EXERCISE BRIEF: Answer with one number only: the count of lines below that hold the word "pixel".
━━ INPUT FOR THIS TASK ━━
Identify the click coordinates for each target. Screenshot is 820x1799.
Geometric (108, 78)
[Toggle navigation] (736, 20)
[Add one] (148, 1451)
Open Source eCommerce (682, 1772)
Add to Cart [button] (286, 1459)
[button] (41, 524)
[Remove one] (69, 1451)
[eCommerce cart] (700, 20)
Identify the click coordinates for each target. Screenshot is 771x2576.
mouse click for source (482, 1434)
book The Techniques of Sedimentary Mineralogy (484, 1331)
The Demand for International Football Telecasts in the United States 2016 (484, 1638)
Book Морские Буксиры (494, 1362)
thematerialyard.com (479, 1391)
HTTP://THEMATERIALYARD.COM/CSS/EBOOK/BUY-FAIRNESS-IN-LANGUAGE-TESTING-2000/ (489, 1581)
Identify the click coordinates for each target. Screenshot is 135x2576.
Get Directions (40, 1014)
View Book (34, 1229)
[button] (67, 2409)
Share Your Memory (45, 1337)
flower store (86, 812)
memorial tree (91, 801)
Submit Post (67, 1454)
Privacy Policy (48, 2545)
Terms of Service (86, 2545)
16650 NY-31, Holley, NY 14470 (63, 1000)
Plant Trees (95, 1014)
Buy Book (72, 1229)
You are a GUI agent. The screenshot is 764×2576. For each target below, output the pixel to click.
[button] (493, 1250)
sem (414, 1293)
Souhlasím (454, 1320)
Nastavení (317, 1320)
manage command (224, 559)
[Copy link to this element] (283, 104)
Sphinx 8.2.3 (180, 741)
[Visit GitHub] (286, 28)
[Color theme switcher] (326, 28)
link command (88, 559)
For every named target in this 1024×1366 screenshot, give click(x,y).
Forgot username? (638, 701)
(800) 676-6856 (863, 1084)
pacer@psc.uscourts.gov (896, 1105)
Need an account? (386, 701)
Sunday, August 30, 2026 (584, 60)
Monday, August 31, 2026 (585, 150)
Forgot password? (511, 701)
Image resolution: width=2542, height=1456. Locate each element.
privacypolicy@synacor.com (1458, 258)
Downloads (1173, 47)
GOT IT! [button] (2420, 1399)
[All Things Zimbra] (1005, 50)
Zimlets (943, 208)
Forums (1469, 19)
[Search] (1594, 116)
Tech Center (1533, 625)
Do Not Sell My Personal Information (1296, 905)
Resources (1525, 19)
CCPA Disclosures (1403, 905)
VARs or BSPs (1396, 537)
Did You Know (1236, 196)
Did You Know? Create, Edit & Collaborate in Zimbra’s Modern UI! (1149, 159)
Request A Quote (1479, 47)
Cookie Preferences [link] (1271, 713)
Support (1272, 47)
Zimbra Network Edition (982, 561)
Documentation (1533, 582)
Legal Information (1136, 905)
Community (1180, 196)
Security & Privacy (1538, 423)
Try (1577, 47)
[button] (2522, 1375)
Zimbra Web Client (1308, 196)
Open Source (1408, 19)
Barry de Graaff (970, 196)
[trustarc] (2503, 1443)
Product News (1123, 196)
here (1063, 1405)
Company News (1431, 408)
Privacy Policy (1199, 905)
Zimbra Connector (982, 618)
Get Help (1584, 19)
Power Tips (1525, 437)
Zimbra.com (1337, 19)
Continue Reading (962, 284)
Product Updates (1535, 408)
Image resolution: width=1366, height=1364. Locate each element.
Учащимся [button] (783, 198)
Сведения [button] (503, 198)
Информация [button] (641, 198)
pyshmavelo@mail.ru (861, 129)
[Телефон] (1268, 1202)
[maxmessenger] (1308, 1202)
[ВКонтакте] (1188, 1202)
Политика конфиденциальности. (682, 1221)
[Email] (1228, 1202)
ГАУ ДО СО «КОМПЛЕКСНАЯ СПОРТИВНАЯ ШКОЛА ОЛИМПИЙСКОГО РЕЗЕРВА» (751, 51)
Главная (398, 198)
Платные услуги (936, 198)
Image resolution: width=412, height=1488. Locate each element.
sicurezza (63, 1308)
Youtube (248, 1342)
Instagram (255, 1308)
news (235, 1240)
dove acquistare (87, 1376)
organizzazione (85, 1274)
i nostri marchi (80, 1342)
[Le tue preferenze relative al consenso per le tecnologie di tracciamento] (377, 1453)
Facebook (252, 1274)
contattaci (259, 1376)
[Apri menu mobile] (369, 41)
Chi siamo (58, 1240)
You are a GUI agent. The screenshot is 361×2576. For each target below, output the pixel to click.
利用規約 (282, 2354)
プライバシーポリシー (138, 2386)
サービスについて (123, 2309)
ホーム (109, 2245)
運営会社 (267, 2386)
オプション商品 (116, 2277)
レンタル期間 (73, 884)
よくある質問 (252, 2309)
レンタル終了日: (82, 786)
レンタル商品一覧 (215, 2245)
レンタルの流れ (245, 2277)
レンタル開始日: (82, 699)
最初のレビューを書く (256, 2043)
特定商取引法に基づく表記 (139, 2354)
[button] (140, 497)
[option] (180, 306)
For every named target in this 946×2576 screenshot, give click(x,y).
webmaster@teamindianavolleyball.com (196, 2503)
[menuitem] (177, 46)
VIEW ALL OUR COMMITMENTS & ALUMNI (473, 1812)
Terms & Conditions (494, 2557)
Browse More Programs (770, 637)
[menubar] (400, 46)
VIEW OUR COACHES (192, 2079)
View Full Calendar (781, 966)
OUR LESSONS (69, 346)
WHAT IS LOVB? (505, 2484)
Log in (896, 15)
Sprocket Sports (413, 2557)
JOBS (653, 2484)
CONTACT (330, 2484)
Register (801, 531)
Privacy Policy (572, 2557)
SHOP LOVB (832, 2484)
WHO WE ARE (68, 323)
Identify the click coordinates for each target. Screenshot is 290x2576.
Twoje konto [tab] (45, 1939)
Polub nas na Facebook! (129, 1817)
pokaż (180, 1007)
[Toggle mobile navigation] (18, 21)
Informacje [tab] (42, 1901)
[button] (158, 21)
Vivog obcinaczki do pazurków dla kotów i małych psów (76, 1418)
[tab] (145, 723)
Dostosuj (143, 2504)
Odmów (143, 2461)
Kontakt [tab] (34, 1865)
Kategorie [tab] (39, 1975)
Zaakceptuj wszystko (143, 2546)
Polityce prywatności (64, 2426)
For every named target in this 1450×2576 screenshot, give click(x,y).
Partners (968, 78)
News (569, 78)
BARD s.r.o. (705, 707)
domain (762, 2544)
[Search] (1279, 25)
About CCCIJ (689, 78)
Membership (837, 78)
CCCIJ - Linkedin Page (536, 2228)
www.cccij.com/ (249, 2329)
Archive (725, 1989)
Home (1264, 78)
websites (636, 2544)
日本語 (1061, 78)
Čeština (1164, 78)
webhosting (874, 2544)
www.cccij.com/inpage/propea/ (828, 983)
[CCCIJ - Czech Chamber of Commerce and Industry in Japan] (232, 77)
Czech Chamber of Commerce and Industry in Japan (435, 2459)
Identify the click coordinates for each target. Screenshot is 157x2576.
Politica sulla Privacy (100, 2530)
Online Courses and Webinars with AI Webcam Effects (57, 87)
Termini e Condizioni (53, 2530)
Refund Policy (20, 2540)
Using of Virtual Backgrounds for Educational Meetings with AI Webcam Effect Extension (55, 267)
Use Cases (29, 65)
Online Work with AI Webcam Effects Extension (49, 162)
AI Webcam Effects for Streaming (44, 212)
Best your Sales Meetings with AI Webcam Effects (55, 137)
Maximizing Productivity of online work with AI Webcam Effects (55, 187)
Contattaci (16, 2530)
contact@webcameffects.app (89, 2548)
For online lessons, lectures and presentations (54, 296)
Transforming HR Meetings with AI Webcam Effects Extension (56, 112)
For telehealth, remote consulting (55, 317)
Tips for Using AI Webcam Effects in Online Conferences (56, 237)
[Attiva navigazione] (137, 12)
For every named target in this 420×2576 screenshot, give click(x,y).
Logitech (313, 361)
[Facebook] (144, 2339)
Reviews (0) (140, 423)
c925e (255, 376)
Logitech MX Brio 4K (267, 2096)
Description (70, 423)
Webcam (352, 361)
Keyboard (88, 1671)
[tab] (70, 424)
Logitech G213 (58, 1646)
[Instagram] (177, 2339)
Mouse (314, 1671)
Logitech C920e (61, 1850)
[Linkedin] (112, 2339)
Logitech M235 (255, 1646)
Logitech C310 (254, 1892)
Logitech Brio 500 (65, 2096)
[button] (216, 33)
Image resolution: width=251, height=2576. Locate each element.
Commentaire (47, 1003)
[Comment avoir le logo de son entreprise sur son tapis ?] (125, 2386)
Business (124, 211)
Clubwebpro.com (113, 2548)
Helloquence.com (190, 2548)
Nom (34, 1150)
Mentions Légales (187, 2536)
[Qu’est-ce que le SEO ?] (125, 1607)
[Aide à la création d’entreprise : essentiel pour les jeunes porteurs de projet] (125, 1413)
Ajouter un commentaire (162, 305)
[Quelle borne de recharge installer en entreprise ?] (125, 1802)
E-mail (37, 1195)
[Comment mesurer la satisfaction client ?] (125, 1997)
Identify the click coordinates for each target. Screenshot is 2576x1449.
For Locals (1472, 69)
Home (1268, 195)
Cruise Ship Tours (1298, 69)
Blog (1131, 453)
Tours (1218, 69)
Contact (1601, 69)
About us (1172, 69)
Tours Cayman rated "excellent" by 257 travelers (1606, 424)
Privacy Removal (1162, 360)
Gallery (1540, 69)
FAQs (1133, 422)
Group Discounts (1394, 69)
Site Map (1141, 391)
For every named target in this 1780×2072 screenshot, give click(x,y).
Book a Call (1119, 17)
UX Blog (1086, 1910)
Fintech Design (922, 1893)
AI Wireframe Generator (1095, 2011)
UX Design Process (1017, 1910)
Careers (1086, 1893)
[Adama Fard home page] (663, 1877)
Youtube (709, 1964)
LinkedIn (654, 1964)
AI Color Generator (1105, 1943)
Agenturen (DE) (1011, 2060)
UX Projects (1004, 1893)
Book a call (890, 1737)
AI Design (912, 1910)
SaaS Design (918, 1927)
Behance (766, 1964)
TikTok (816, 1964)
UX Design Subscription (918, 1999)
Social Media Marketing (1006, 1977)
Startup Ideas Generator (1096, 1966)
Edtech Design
━━━
YOUR SOLUTION: 2